The National Flood Insurance Program is critical for areas of Skagit County, according to the current plan, and has paid billions of dollars for losses in Hamilton, rural Skagit County and other areas.
"In Skagit County, floods are a major threat," the current plan states. Those who live or work in the floodplain "need to recognize that government is not able to totally protect them from the impacts of a flood."
Landslides can occur after heavy rain or in combination with flooding or earthquakes.
The most frequent reports of landslides are those that disrupt traffic on state highways, often during the wet winter months.
Landslides have also damaged homes and taken lives in the county, although not for several years.
A home was last destroyed by a landslide in January 2009 in Concrete, according to the current plan.
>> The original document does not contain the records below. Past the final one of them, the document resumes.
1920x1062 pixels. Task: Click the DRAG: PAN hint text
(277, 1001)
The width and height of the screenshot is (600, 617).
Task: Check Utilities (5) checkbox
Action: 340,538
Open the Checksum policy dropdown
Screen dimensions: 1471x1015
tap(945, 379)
People died in November 1985 near Marblemount and cattle were last killed in February 1996 northeast of Darrington.
Following the major landslide in Snohomish County that killed dozens of Oso residents in March 2014, officials acknowledged that Skagit County has similar terrain.
The current plan states that risk is heightened by increasing residential development in rural areas near steep slopes and bluffs.
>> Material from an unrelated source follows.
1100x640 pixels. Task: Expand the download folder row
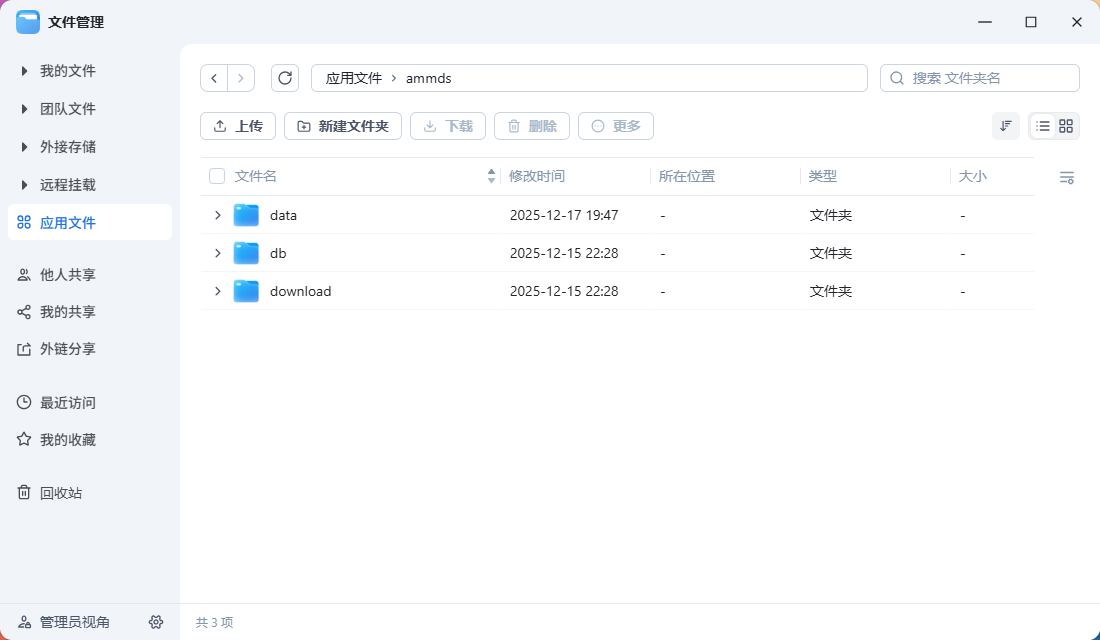(217, 291)
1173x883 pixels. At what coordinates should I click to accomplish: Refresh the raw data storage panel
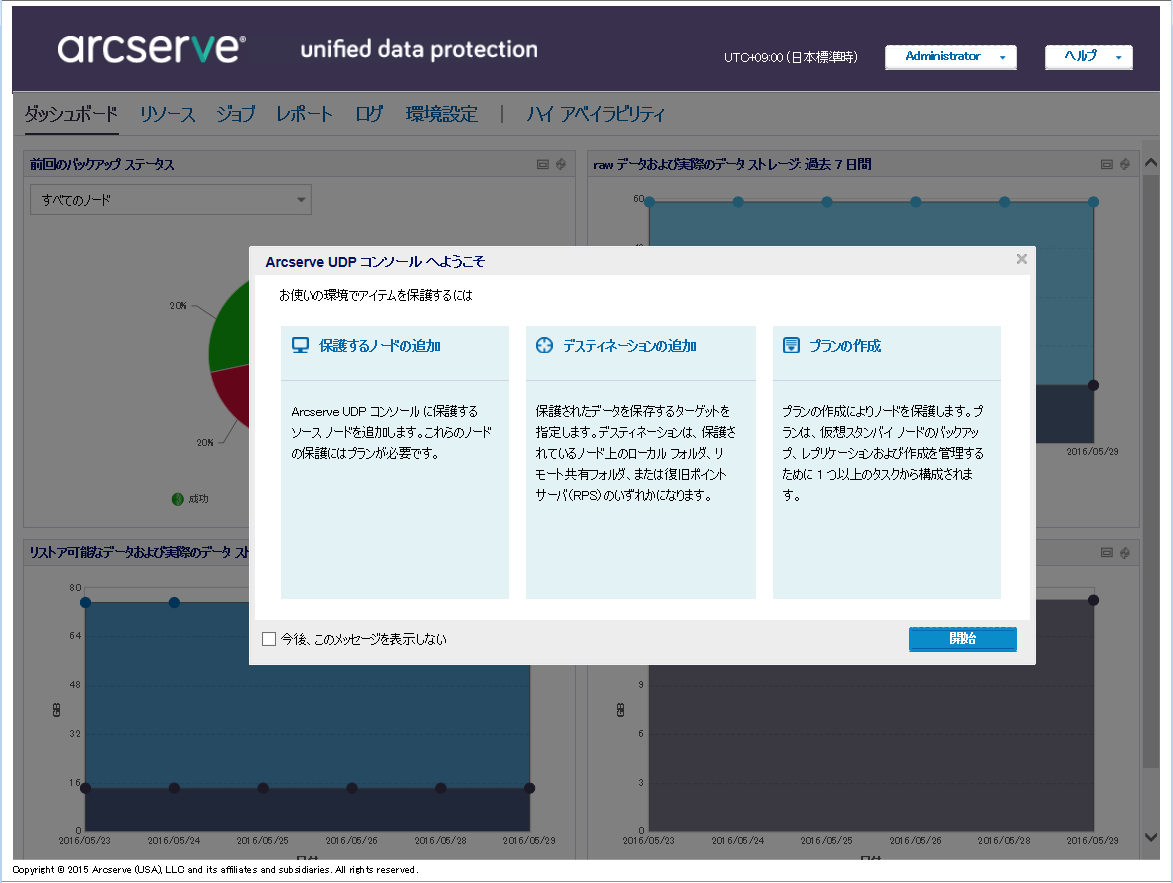(x=1125, y=165)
Severe local storms are the most likely risk to the county in any given year.
In recent years, the county has experienced abnormal heat, snow storms, coastal storm surge, storm-related flooding, wind storms and heavy rain events.
Skagit County owes its wide range of weather possibilities to its position between the Salish Sea and North Cascades, according to the current plan.
While wind storms in recent years have taken down trees and cut power to homes and businesses throughout the county, those recent events are mild compared to major storms that in 1990 and 1997 resulted in millions of dollars in damages and were declared FEMA disasters, according to the plan.
Flooding and landslides combined also created in January 2011 an almost million-dollar FEMA disaster.
As the global climate warms, more extreme heat and precipitation are expected for the county, meaning more dangerous heat waves, wildfires, flooding and landslides.
Earthquakes can produce tsunamis, and they are possible along the Cascadia Subduction Zone and other parts of the Pacific, such as Alaska or Japan.
Because earthquakes of the magnitude needed to create such a tsunami occur at intervals every several hundred years, the risk is low.
Still, Emergency Management has been preparing for tsunami response, including creating evacuation maps, in partnership with the state and obtaining signs to mark evacuation routes along roads in low-lying areas near the shoreline.
Maps completed so far estimate tsunami waves from a nearby Cascadia earthquake could reach areas in Anacortes and the Samish Flats within about two hours.
Two of five active volcanoes in the state border Skagit County: Mount Baker to the north and Glacier Peak to the south.
Neither has erupted in hundreds of years, according to USGS data, but both could in the future.
Eruptions from either — particularly with resulting mudflows called lahars that could become concentrated along the Skagit River valley — could severely damage parts of the county.
Geologists have said Concrete and other areas near the volcanoes are most at risk, but will likely get days or weeks of warning before an eruption by earthquakes and changes in the release of steam such as is sometimes visible from a crater on Mount Baker.
Wildfires in Skagit County each summer have historically been small. But with increasing dry conditions, wildfires are occurring more often and becoming larger.
From 1970 to 2001, 638 wildfires were reported in Skagit County, or about 21 per year, according to the current plan. This year, firefighters responded to 21 outdoor burns that got out of control in March alone.
A fire covering about 8,500 acres in the Newhalem area in August 2015 — shortly after the completion of the current plan — is the largest one in Skagit County, according to the plan. The second-largest fire burned about 1,200 acres near Marblemount in 1998.
While no major wildfires have been reported so far this summer, Skagit County and surrounding areas of Western Washington have been at above normal risk since May, according to the National Interagency Fire Center's Predictive Services.